Serait-ce faire un procès d’intention que dire qu’Aldi cache derrière l’argument de la modernité une tentative d’exclure certains clients ? Un filtre qui ne dit pas son nom, excluant celles et ceux qui ne rentrent pas dans le moule du consommateur connecté ?
Les personnes non bancarisées, les seniors peu à l’aise avec les apps, celles qui ne disposent pas de smartphone ou refusent d’être fichés par une chaîne de supermarché low-cost. Toutes sont donc mises à l’écart ; en prétendant simplifier, on efface et on vend un progrès qui ne profite qu’à certains.
Aldi, ou la grande distribution sans visage
Ce que fait Aldi ici, c’est pousser presque jusqu’à l’absurde une logique déjà bien installée : celle d’une grande distribution qui veut devenir sans effort, sans contact et sans humain. Voilà des années que nous sommes habitués aux caisses automatiques, au paiement sans contact, aux applications de fidélité qui nous appellent par notre prénom. Autant de dispositifs présentés comme des avancées technologiques ; elles le sont, certes, mais qui, mises bout à bout, finissent par invisibiliser clients et professionnels
Oui, nous allons plus vite quand nous faisons nos courses, mais cela ne veut pas dire qu’on va forcément mieux en les faisant. Normaliser l’automatisation totale par la dépossession du lien entre le client et le commerçant : la grande distribution a déjà bien planché pour atteindre cet objectif. Aldi pousse juste le cran plus loin.

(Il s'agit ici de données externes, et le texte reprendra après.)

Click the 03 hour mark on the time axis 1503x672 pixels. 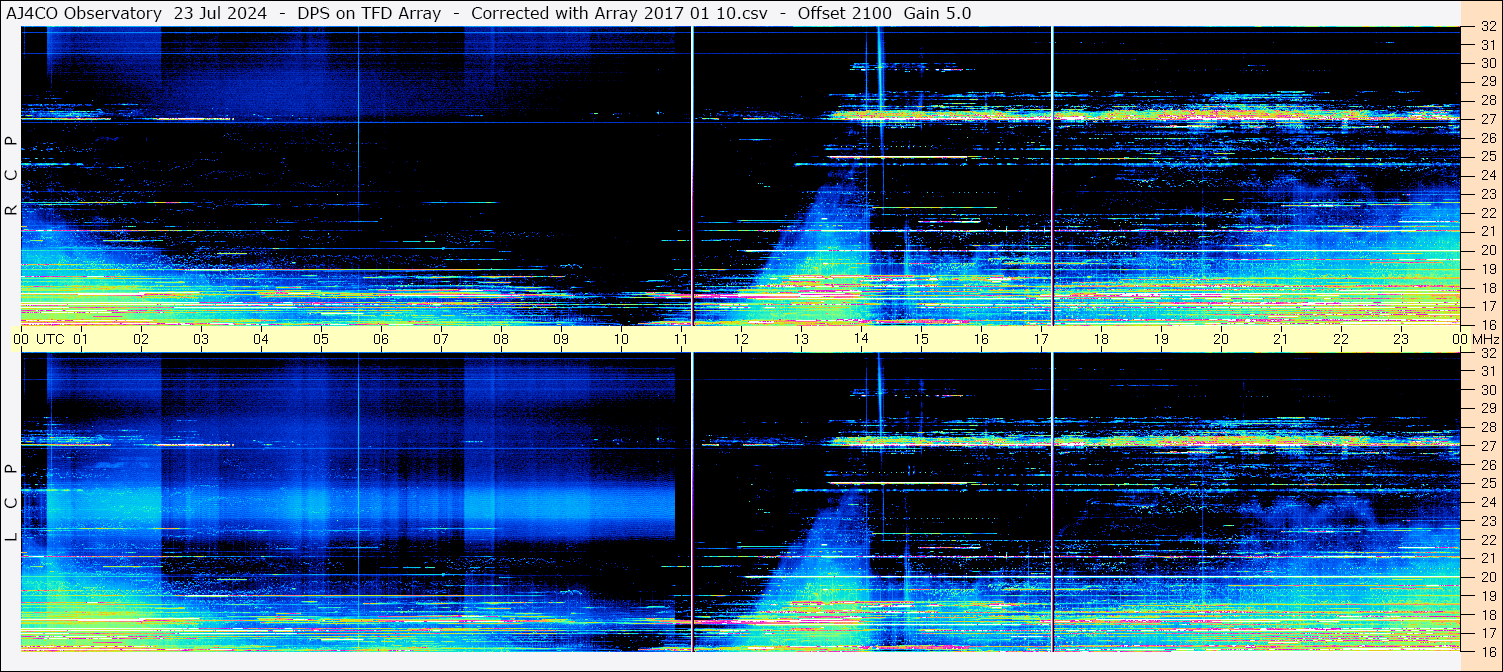click(x=201, y=339)
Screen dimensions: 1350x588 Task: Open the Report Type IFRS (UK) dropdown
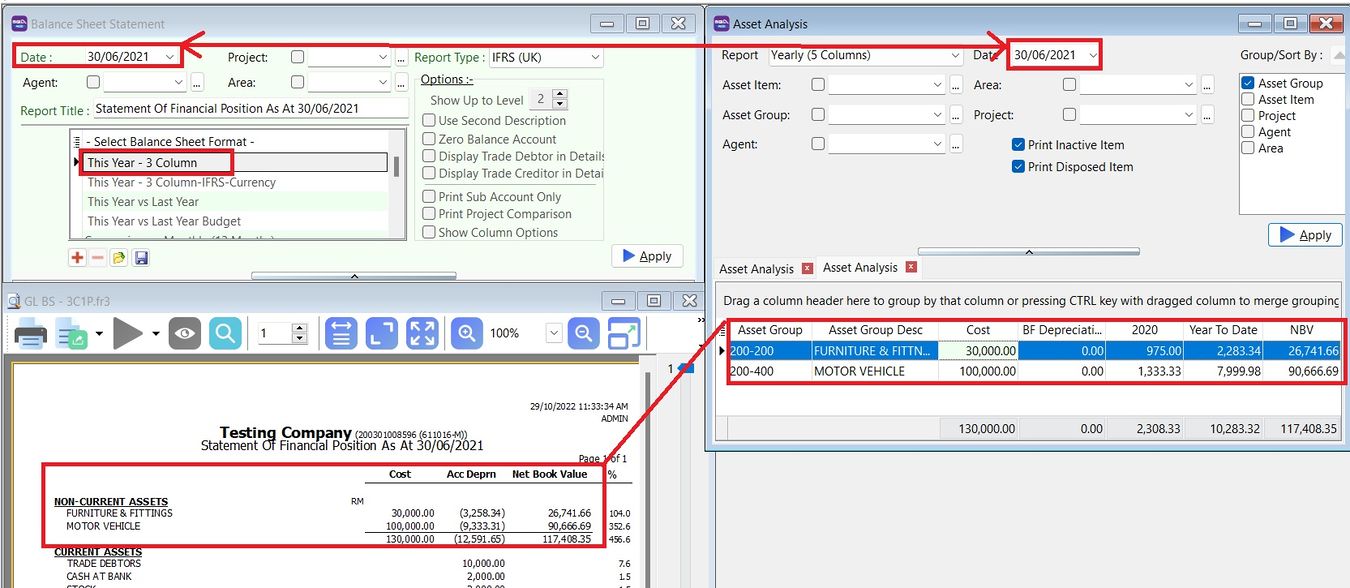[x=596, y=57]
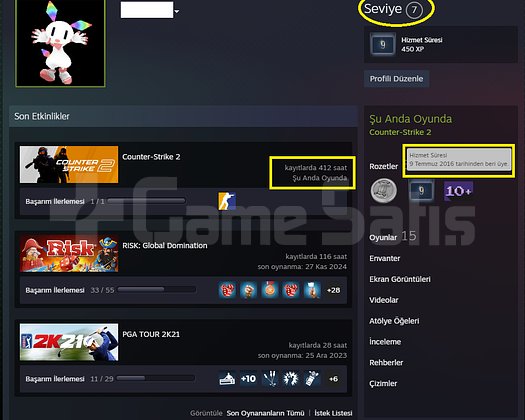
Task: Click the Profili Düzenle button
Action: [x=396, y=79]
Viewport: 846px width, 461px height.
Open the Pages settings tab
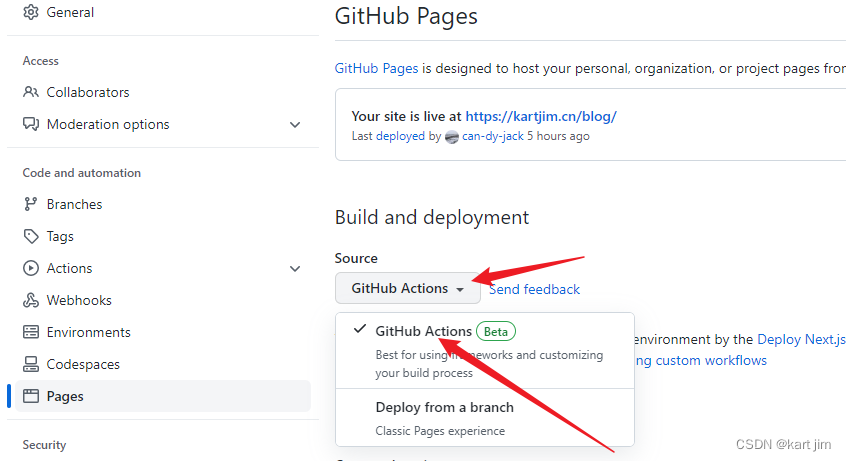[x=65, y=396]
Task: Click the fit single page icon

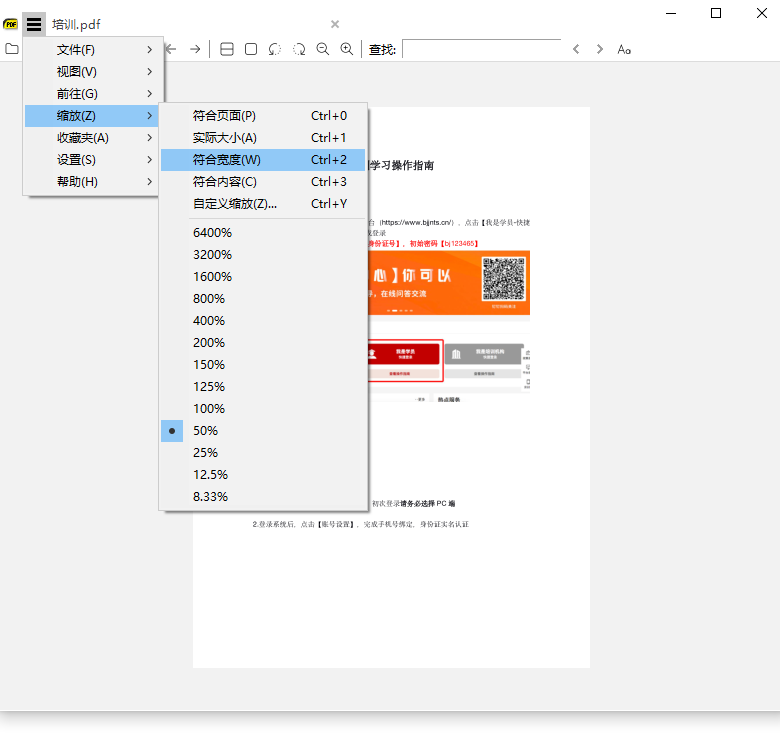Action: (251, 49)
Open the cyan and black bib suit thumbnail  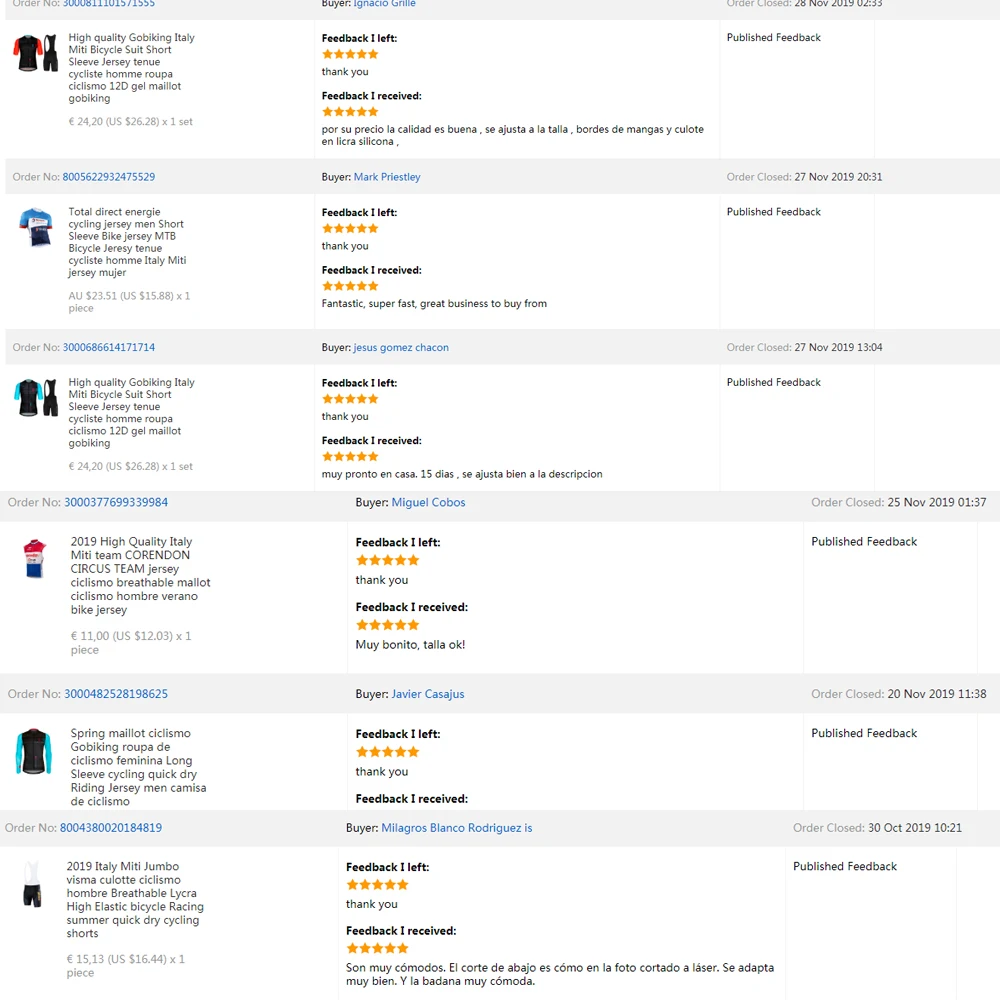point(36,398)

En Asie (notamment au Japon et en Corée du Sud), c’est un modèle parfaitement accepté. Deux sociétés où la norme sociale incite les individus à ne pas gêner l’autre : le self-service high-tech est donc inscrit dans la culture. Transposer un modèle tel quel en Europe, revient à plaquer une logique technicienne sur un tissu social qui ne fonctionne pas de la même manière. Ce qui est accepté là-bas ne l’est pas forcément ici. « Vérité en deçà des Pyrénées, erreur au-delà », écrivait Pascal dans ses Mémoires.
Pour l’instant, ce n’est qu’un test, mais avouons qu’il est très difficile d’imaginer un tel dispositif s’imposer en France sans provoquer un tollé. Le commerce, par chez nous, n’est pas encore réduit à une simple opération logistique : le geste d’achat est aussi un ensemble d’interactions sociales. Si l’idée d’Aldi franchit un jour la Manche, elle risquerait fort de se heurter à un mur de résistance sociale, bien franco-français. Aldi ne semble pas avoir retenu la sévère correction que s’est prise Amazon avec son « Just Walk Out by Amazon » ; laissons-faire leurs petites expérimentations.
- Aldi teste un système d’entrée payante dans l’un de ses magasins à Londres, rendant l’accès conditionnel à une avance financière.
- Ce modèle technologique exclut de fait les publics les moins connectés ou les plus fragiles économiquement.
- L’enseigne pousse à l’extrême une logique d’automatisation qui remet en cause l’accès libre et universel au commerce.